Denyse E. Reid, 96
Denyse E. Reid, who aided the allied forces in Belgium during World War II and was a community activist after settling in Princeton, N.J., in 1955, died on Nov. 14 at the Acorn Glen Assisted Living Facility in Princeton, where she had lived for eight years.
Mrs. Reid often said her favorite memories of the war were seeing the Belgian flag flying for the first time on a British tank rolling down one of Brussels’ main boulevards after five years of German occupation, and answering the door at home after the liberation to find her father standing there.
She was born in Brussels in 1922 to the former Germaine Gontier and Jacques Van Hove, a career soldier who eventually became a colonel in the King’s Regiment in Belgium, having survived five years in a prison camp. She studied clothes design in Brussels before and during the war.
Mrs. Reid met her American-born husband, John Reid, at an officer’s club in Brussels two months before the Battle of the Bulge. He was at the time an air aide to the Supreme Headquarters Allied Expeditionary Force, which Gen. Dwight D. Eisenhower commanded throughout the war. He and Mrs. Reid, who spoke perfect English, talked over dinner, and the attraction was instant, her family said.
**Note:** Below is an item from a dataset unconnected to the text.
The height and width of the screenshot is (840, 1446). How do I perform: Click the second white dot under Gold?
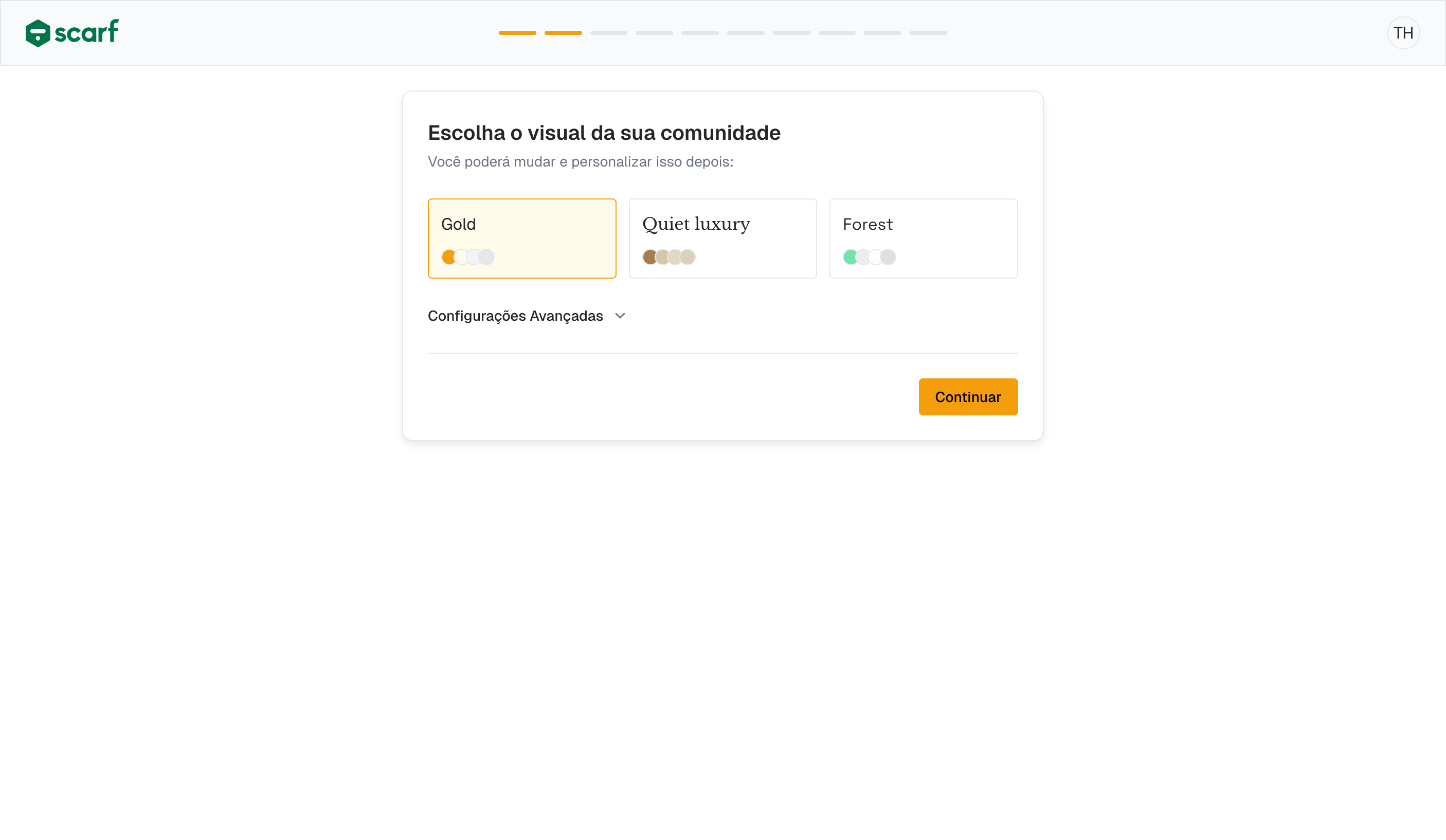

“The next day they went dancing, and my father visited her every day at their home right in the middle of Brussels after that,” said Mrs. Reid’s eldest son, Archibald Reid. “My mother always laughed and said he had two things they hadn’t seen in years: He had Life Buoy soap. They had no soap during the war, except this lye and tallow soap that was awful. And he had cans of fruit cocktail. They couldn’t believe it. They hadn’t seen any fruit in five years, either.”
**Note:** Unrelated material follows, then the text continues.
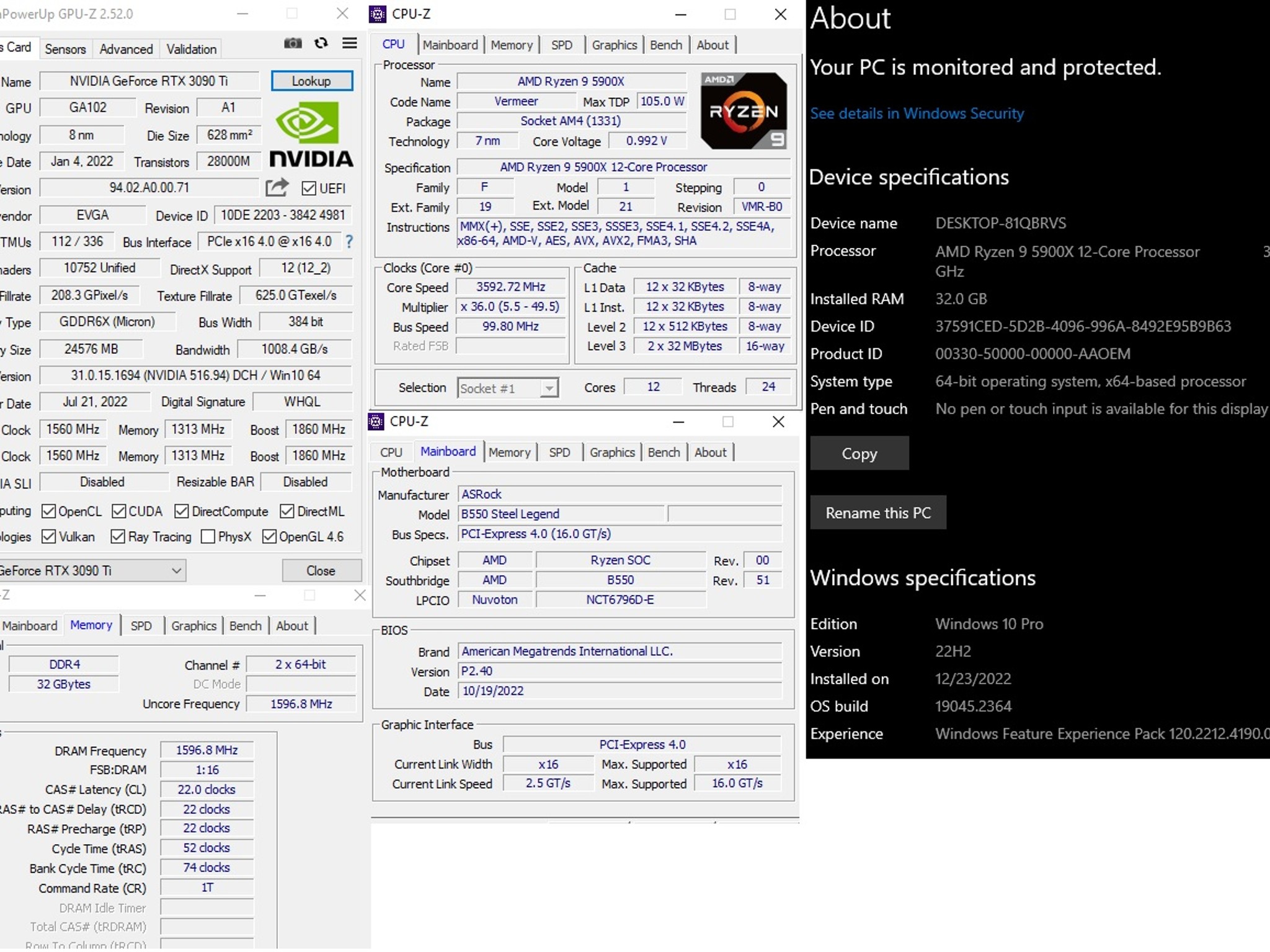Click the top CPU-Z title icon
1270x952 pixels.
pos(378,14)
Mr. and Mrs. Reid were married on July 24, 1949, and lived in Charlotte, N.C., and East Hampton, where their two children spent every summer, as Mr. Reid had as a child, then settling in Princeton.
There, Mrs. Reid was active as the chairwoman of several international festivals, and as a forceful environmental advocate. Her family said she became known in Princeton as “The Sewer Lady” after her knowledge of the Federal Clean Water Act prompted her to serve for many years on a site plan review advisory committee, which helped establish a regional sewage plant.
In East Hampton, where she lived on Egypt Lane, Mrs. Reid was a member of the Maidstone Club and Ladies Village Improvement Society and enjoyed long days at the beach with her children, grandchildren, and friends. She was also a patron of a composer and several local artists.
She was predeceased by her husband, who died on Dec. 19, 1990, and a daughter, Anne Denyse Reid, who died in 1976. She is survived by her sons, John Reid of East Hampton and Archibald Reid of Princeton, and by two grandsons, William Howell Reid and John Reid, who spent summer breaks visiting his grandmother at Acorn Glen to read to her.
One of Mrs. Reid’s final acts of public service was donating her body to Robert Wood Johnson Hospital in Brunswick, N.J., for medical research. She will eventually be cremated, and the ashes will be returned to her family.